• _Data shown_:

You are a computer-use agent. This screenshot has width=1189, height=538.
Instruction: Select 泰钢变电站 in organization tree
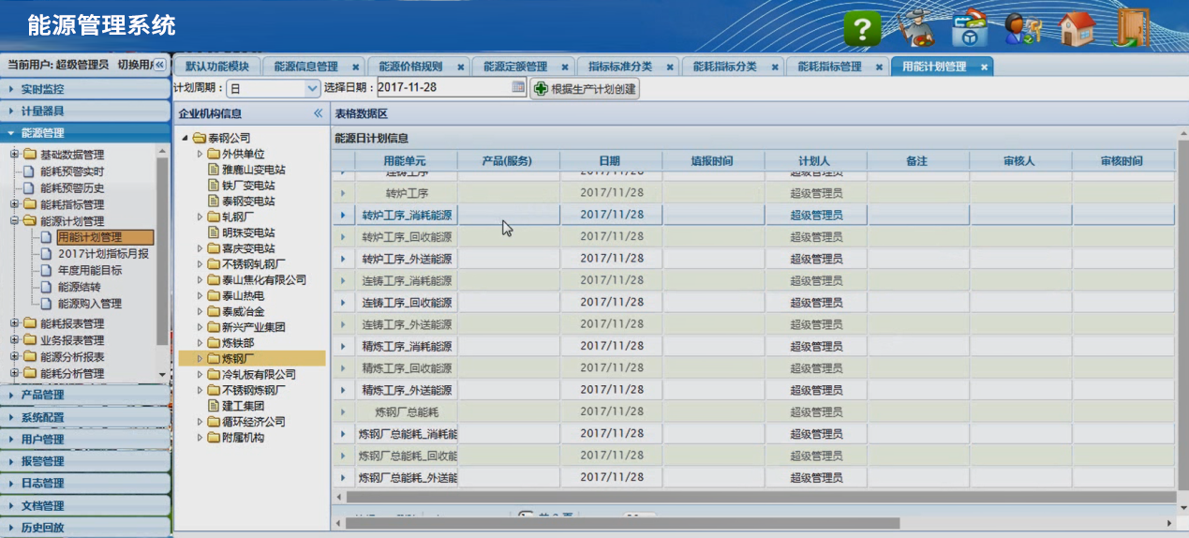pyautogui.click(x=247, y=202)
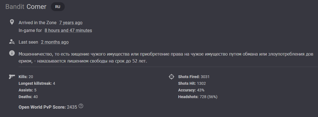The image size is (318, 117).
Task: Click the Deaths stat value
Action: (36, 97)
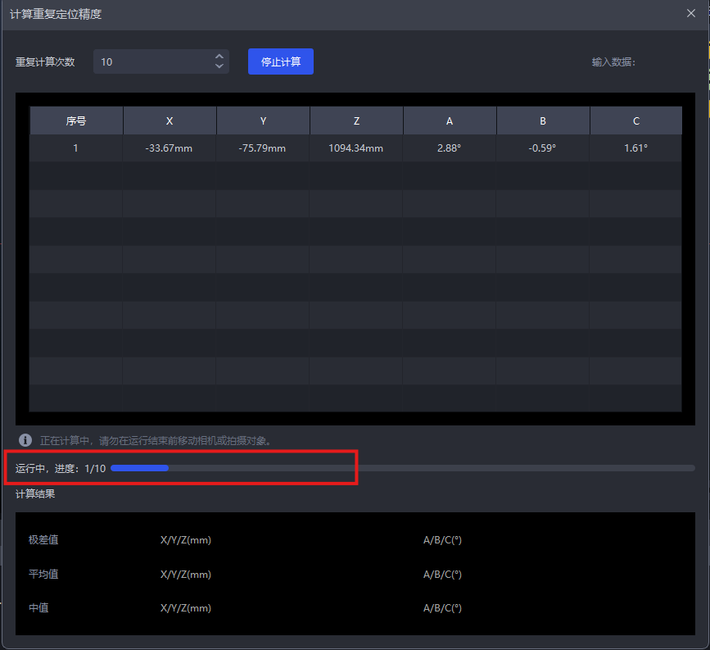The height and width of the screenshot is (650, 710).
Task: Click the 输入数据 label
Action: click(x=613, y=61)
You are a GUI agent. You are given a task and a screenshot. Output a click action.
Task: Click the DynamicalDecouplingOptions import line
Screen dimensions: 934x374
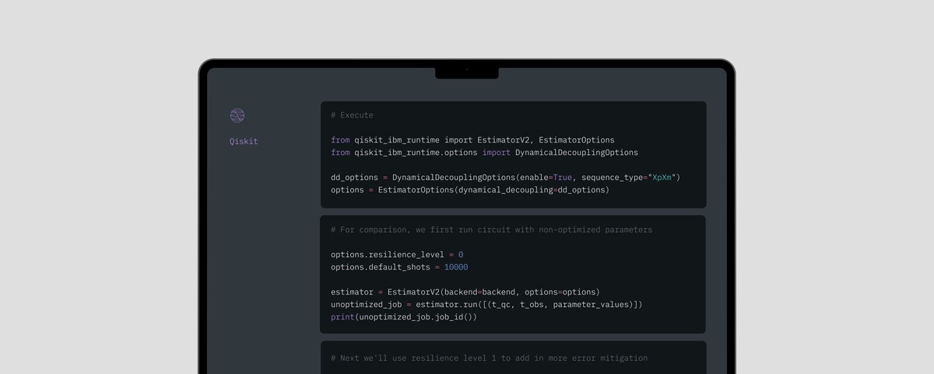pyautogui.click(x=484, y=153)
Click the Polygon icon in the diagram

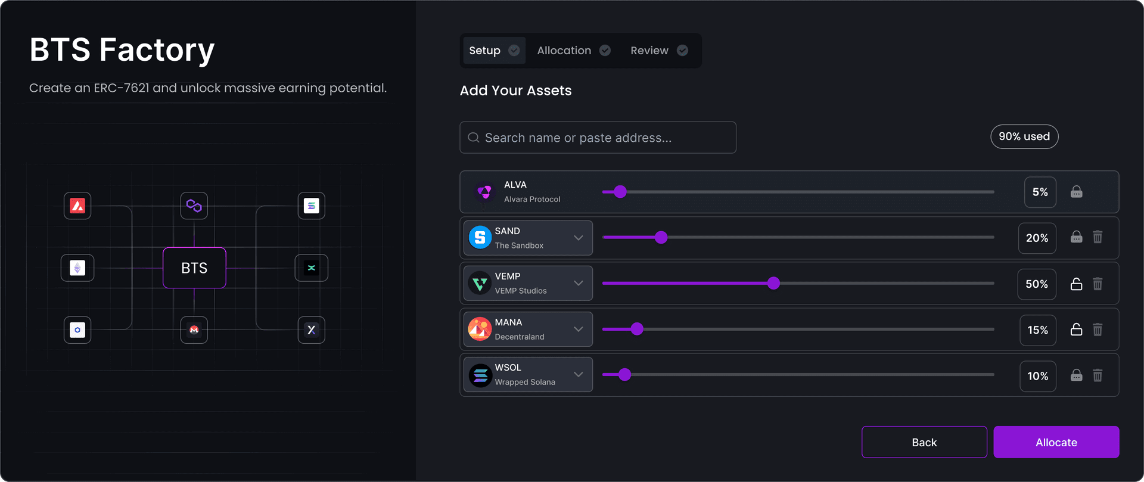pos(194,206)
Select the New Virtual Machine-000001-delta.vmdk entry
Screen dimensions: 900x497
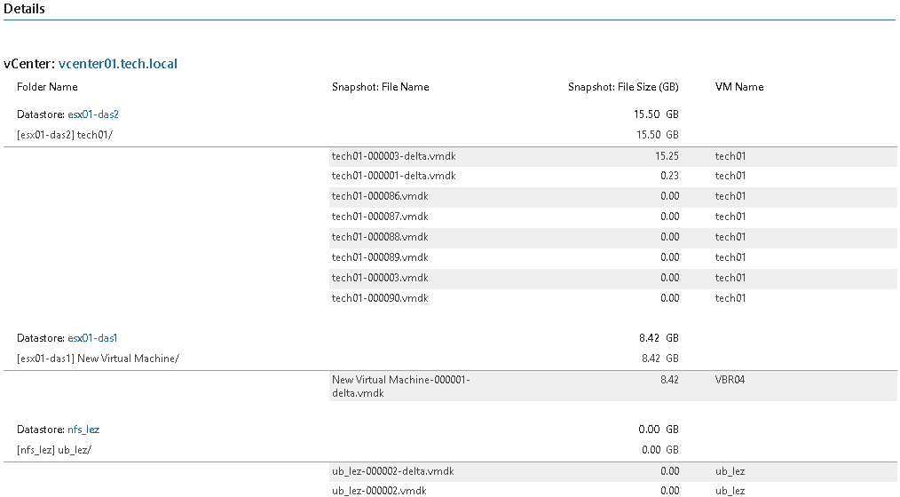(400, 386)
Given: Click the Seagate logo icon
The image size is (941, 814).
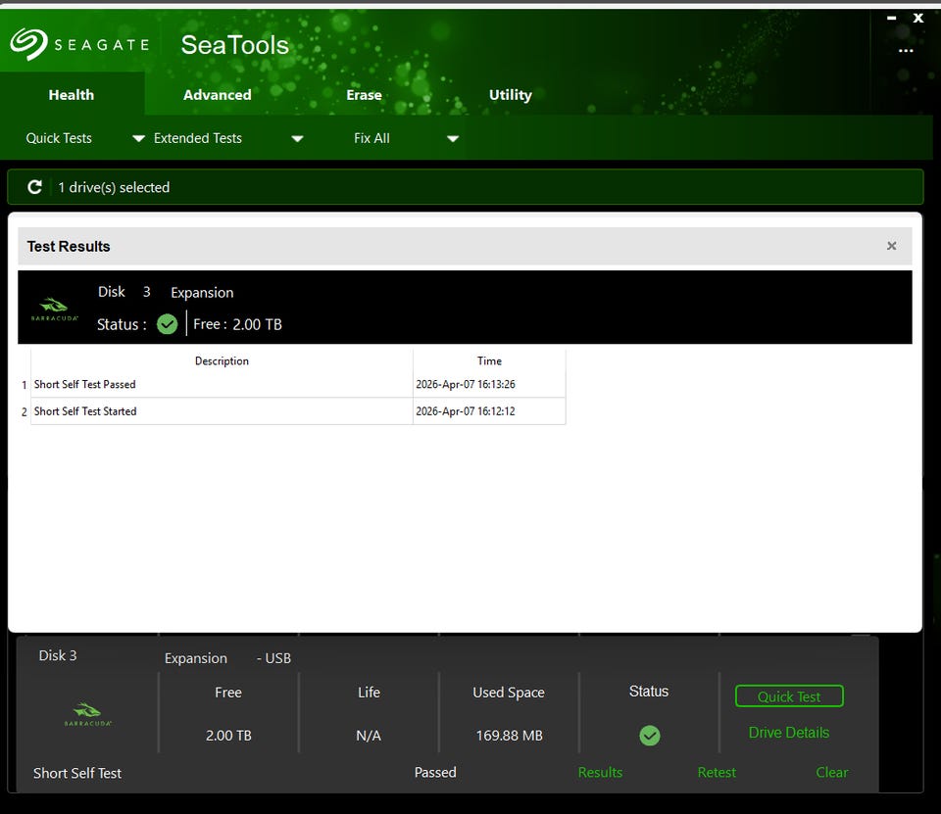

• _Exercise goal_:
Report how many lines in the data include the word "agent", and give nothing but the count.

• _Result of this task_:
2